» REQUEST
Starting at the line containing "You are a GUI" and continuing to the end of the material below, write those lines as a numbered list, skipping blank lines. Leave the pictures out of your answer.

Records in a dataset

--- BEGIN ---

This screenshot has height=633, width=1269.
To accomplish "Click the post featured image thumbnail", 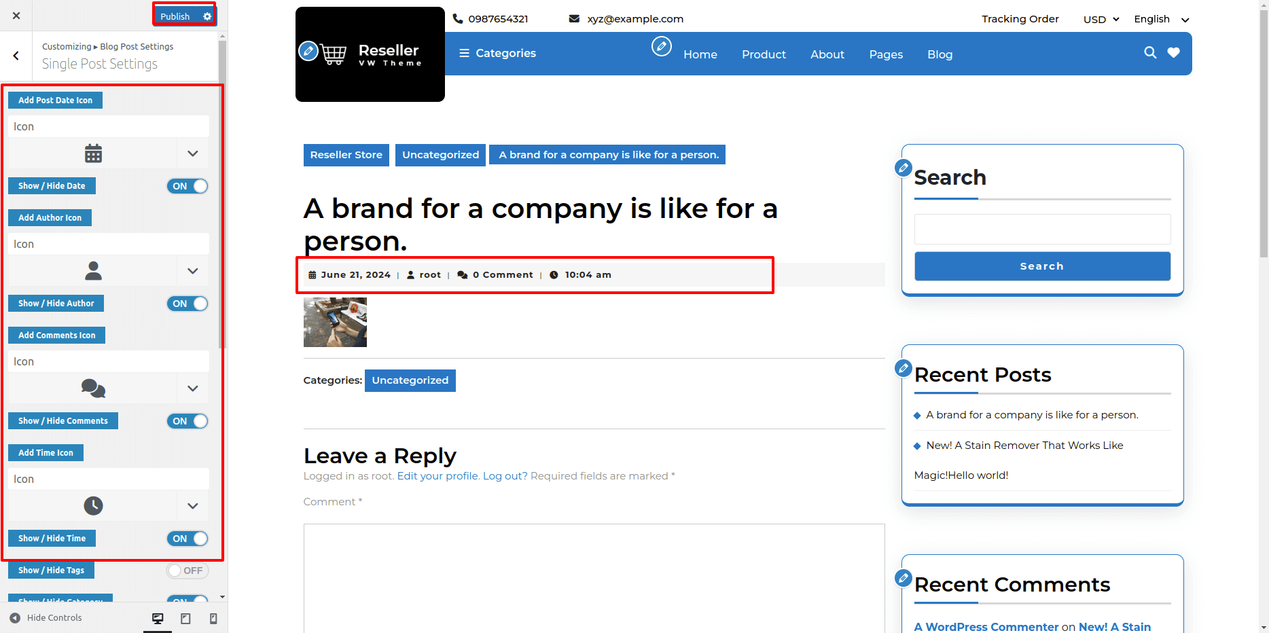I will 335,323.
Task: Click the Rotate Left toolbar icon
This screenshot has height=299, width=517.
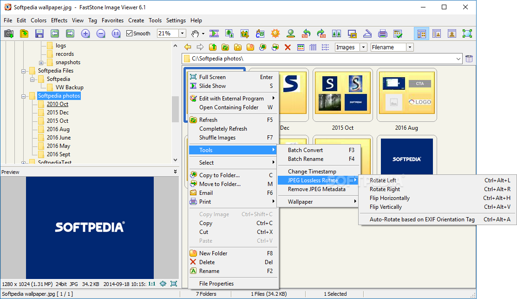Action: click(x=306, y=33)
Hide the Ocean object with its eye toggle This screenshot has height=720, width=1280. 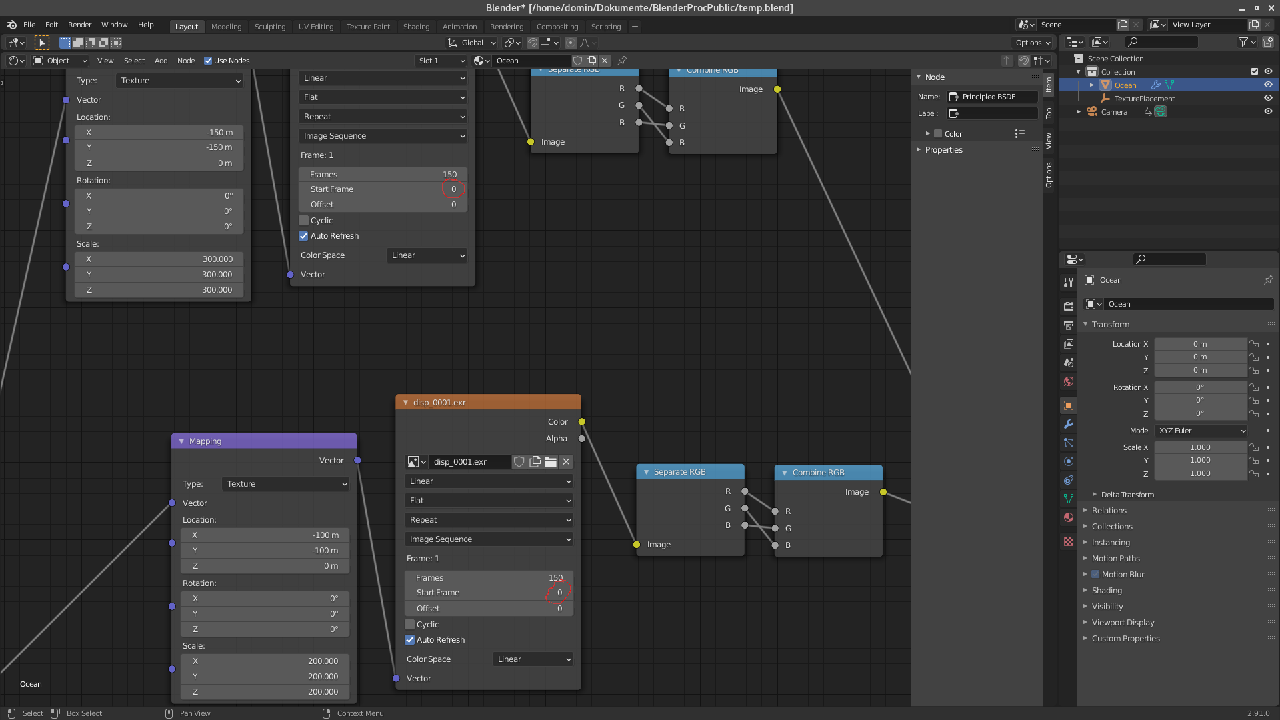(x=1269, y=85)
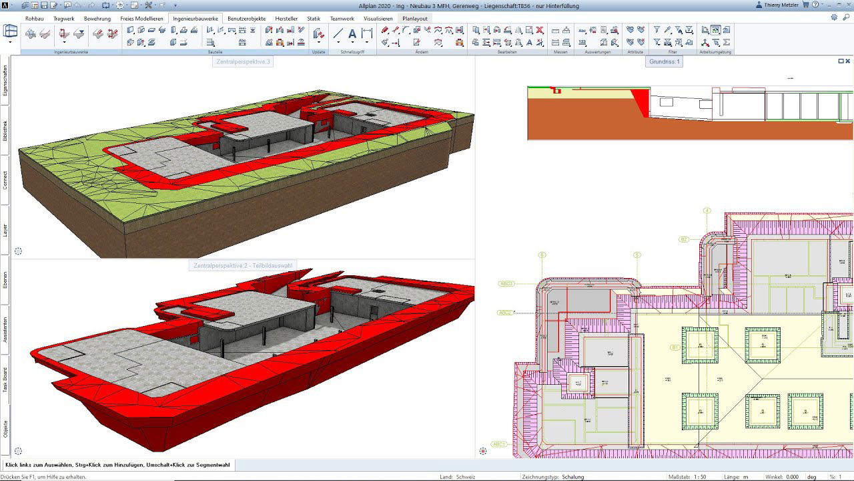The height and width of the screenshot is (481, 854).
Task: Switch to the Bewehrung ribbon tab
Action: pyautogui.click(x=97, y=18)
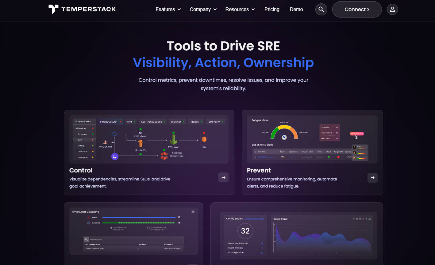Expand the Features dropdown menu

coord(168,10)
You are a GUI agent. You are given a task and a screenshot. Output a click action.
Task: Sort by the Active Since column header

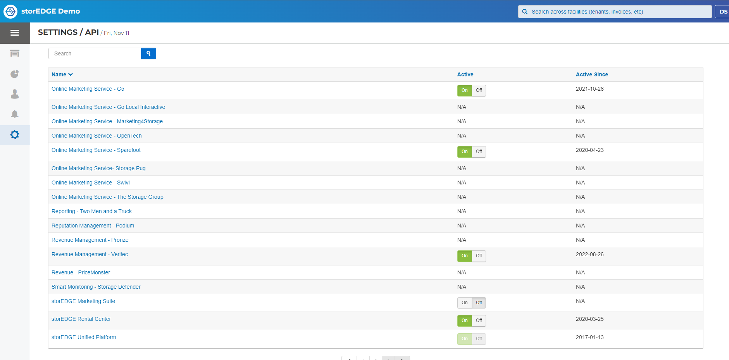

--- END ---

» CORRECT OUTPUT
1. You are a GUI agent. You are given a task and a screenshot. Output a click action.
2. Task: Sort by the Active Since column header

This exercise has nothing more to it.